4-MCTS可以随时返回建议的举动,因为有关模拟游戏的统计信息会不断更新。 当算法开始时,建议的举动并不好,但是随着算法的运行,它们会不断提高。

结论 (Conclusion)

Now we figured out how the MCTS algorithm can efficiently use randomness to sample all the possible scenarios and come up with the best action over its simulations. The quality of action chosen by MCTS in each time lies in the fact that how well it can handle the exploration and exploitation in the environment.

现在,我们弄清楚了MCTS算法如何能够有效地使用随机性对所有可能的场景进行采样,并在模拟过程中提出最佳措施。 MCTS每次选择的行动质量取决于这样一个事实,即它可以很好地处理环境中的勘探和开发。

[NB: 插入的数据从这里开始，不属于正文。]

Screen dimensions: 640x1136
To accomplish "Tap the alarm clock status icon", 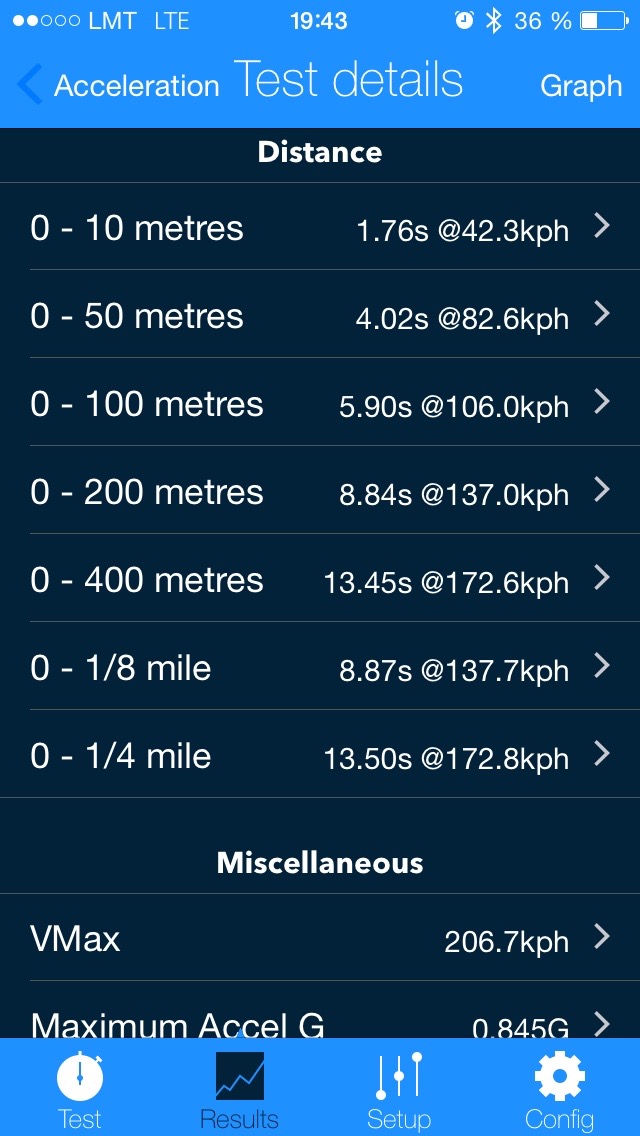I will point(464,20).
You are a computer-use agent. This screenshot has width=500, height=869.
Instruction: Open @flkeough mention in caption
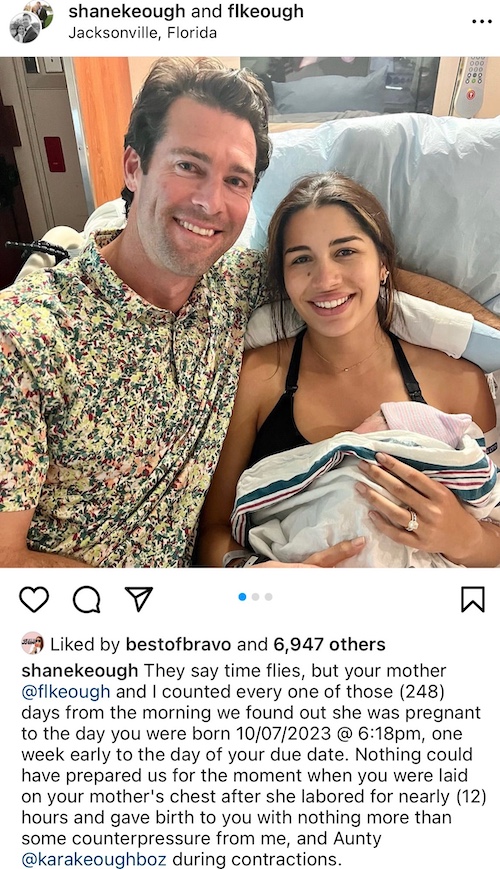[65, 692]
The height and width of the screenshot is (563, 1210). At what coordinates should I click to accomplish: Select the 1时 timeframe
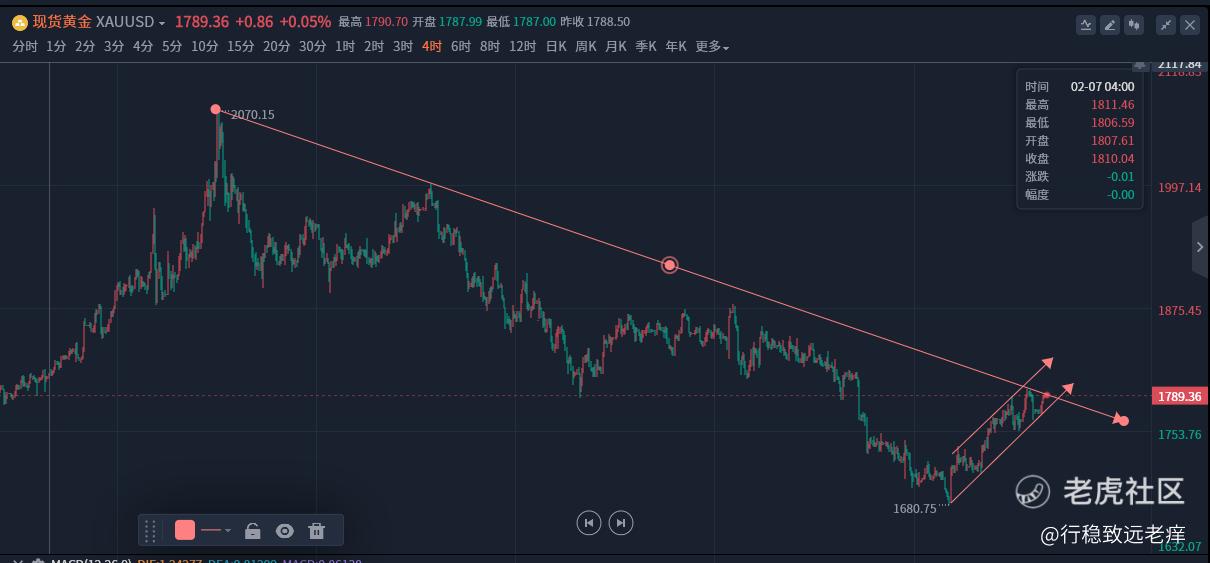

OK, now that we covered necessary theoretical concepts so far, we’re good to go to the next level with getting our hands dirty with code. In the next article, first, we’re going to describe the whole framework and necessary modules to implement, then we will implement the basic MCTS with UCT. After that, we will improve the framework by adding more functionality to our code.

好的,到目前为止,我们已经涵盖了必要的理论概念,我们很高兴进入新的阶段,着手编写代码。 在下一篇文章中,首先,我们将描述整个框架和要实现的必要模块,然后,我们将使用UCT实现基本的MCTS。 之后,我们将通过向代码中添加更多功能来改进框架。